* Makale
——————————

07.05.2016
00:07
Siyasi gündemimizde çok enteresan
gelişmelere yol açan beyanlar oldu. Üstelik bu beyanlar devletin en üst
kademesindekiler tarafından yapıldı. Bu beyanlardan
biri, laikliğin anayasada yer almaması ve anayasanın dindar olması, diğeri de
tarihimizi 1919 yılından sonra başlatan anlayışın kabul edilemeyeceğine
ilişkindi.
Laiklik karşıtlığı yeni değil
Mevcut yönetimin laiklik karşıtlığı, içinden doğduğu siyasi parti ve
anlayışın özünde olan bir yaklaşımdır. Bu düşünce önceden olduğu gibi, yönetimin iktidar
olmasından itibaren de devam etmiştir. İktidar olmanın verdiği güçle de daha
etkin bir şekilde ifade edilmiş ve uygulamaya konmuştur.
Laiklik karşıtlığı
açıklıkla uygulanmasına rağmen bugüne kadar bu kadar net bir şekilde ortaya
çıkmamıştır. Laikliğin yeni anayasada yer almaması ve anayasanın dindar olması
gerektiğinin ifade edildiği makama bakıldığında, rejim değişikliği tehlikesinin
hangi boyuta geldiğini görmek mümkündür. Her ne kadar bunun, yandaşlarca
şahsi görüş olduğu söylenmeye çalışılsa da bu yaklaşım, bugüne kadarki
uygulamalara, söyleyen zatın makamına ve geçmişine bakıldığında inandırıcı
olamamaktadır.
Bu yaklaşım, mızrağın artık çuvala sığmadığını
gösterdiğinden, yakın bir zamana kadar,
"acaba kafalarının arkasında bir gizli ajanda
mı var" düşüncesini tamamen ortadan kaldırmıştır.
Bu
durum, bir zamanlar iktidarın "laiklik karşıtı hareketlerin odağı olma" suçu nedeniyle Anayasa Mahkemesi tarafından
cezalandırılmasıyla kendini göstermişse de, konu zaman içinde gündemden
düşmüştür. Konunun
gündem dışına çıkmasında, yönetimin iktidar olma gücünü kullanmasının ve TSK
başta olmak üzere etkin anayasal kurumlara kurulan tuzaklarla onların etkisiz
duruma getirilmesinin etkili olduğu bilinmektedir.
Her ne kadar bu tuzakların Cemaat
tarafından yapıldığı söylense de ve onlara karşı "paralel devlet" adıyla mücadeleye
girişilse de, bu mücadelenin Cemaatin kendilerine de tehdit olmasıyla başladığı
ve o ana kadar onlara destek verildiği, birlikte hareket edildiği açıktır.

——————————

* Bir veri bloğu

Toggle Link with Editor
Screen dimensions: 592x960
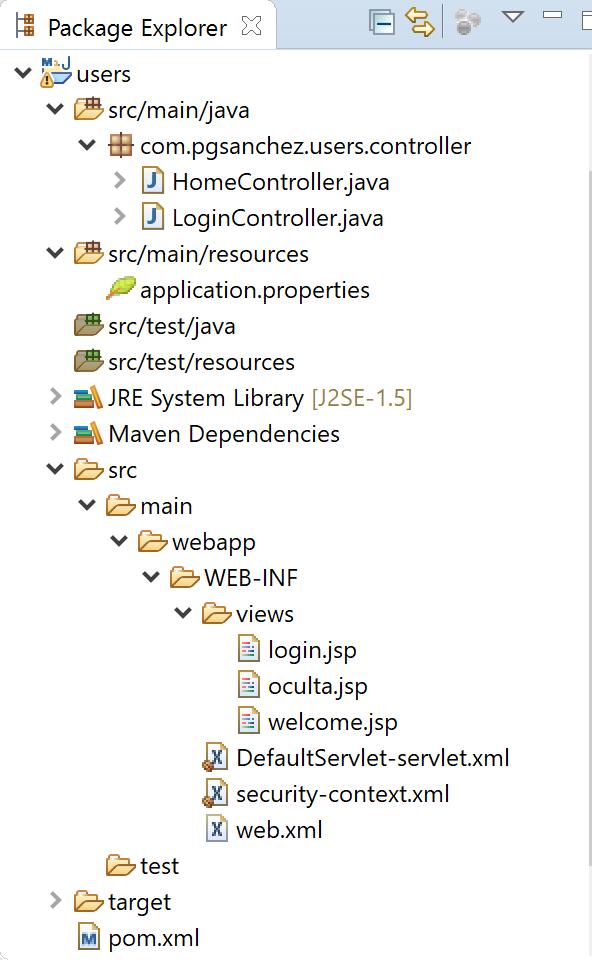click(x=420, y=20)
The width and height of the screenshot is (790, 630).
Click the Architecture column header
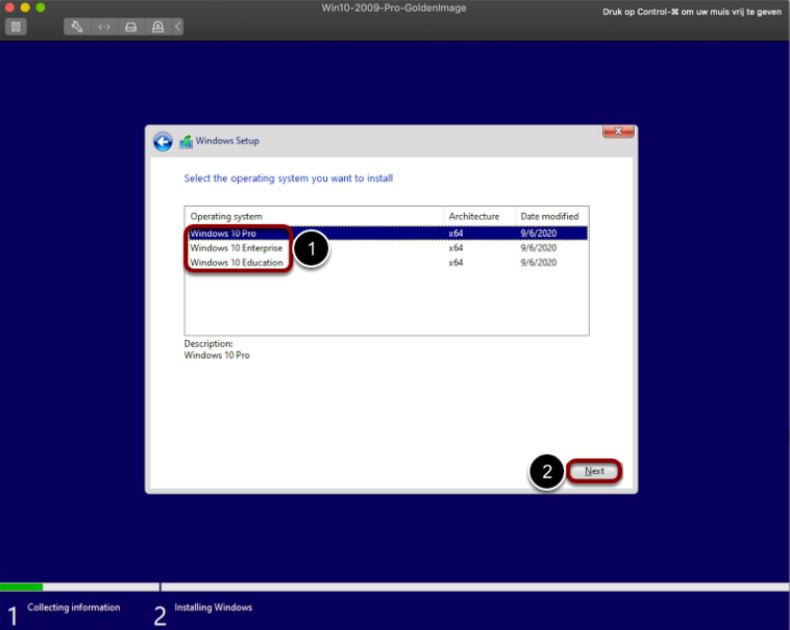point(473,216)
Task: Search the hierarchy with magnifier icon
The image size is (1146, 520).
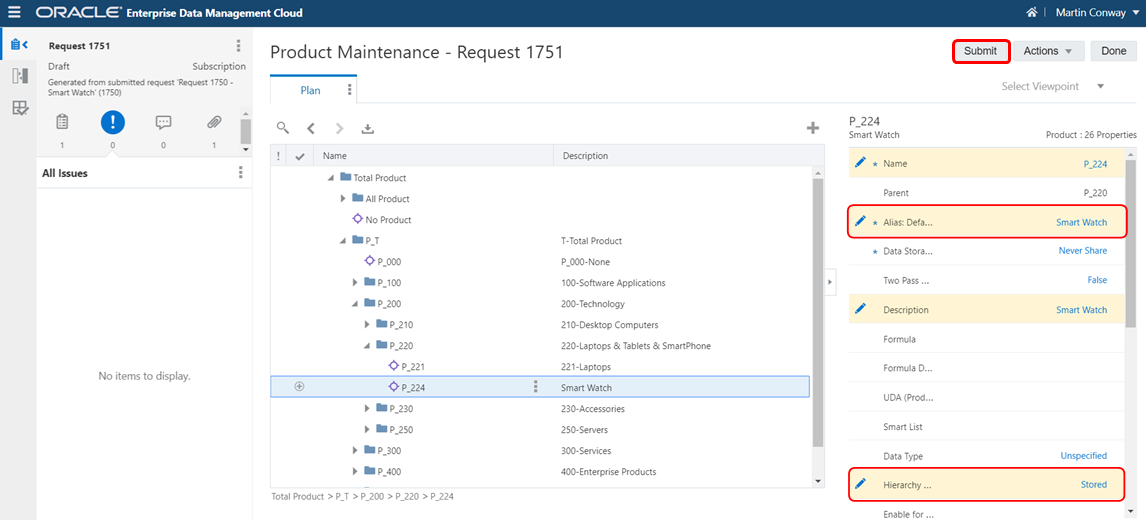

——————————

* Görevler
1. Laiklik üzerine olan makaleyi iki cümleyle özetleyin.
2. Makalede "Bu yaklaşım, mızrağın" ifadesinden "etkili olduğu bilinmektedir." ifadesine kadar olan bölümü aynen alıntılayın.

* Alıştırma Sonuçları
1. Makaleye göre devletin en üst kademesinden gelen, laikliğin anayasada yer almaması ve anayasanın dindar olması gerektiği yönündeki beyan, mevcut yönetimin özünde olan laiklik karşıtlığını hiç olmadığı kadar net biçimde ortaya koymuş ve rejim değişikliği tehlikesinin boyutunu göstermiştir. Bu karşıtlık bir zamanlar iktidarın Anayasa Mahkemesi tarafından cezalandırılmasıyla kendini göstermiş, ancak TSK başta olmak üzere etkin anayasal kurumların kurulan tuzaklarla etkisiz hale getirilmesiyle konu gündemden düşmüştür.

2.
Bu yaklaşım, mızrağın artık çuvala sığmadığını
gösterdiğinden, yakın bir zamana kadar,
"acaba kafalarının arkasında bir gizli ajanda
mı var" düşüncesini tamamen ortadan kaldırmıştır.
Bu
durum, bir zamanlar iktidarın "laiklik karşıtı hareketlerin odağı olma" suçu nedeniyle Anayasa Mahkemesi tarafından
cezalandırılmasıyla kendini göstermişse de, konu zaman içinde gündemden
düşmüştür. Konunun
gündem dışına çıkmasında, yönetimin iktidar olma gücünü kullanmasının ve TSK
başta olmak üzere etkin anayasal kurumlara kurulan tuzaklarla onların etkisiz
duruma getirilmesinin etkili olduğu bilinmektedir.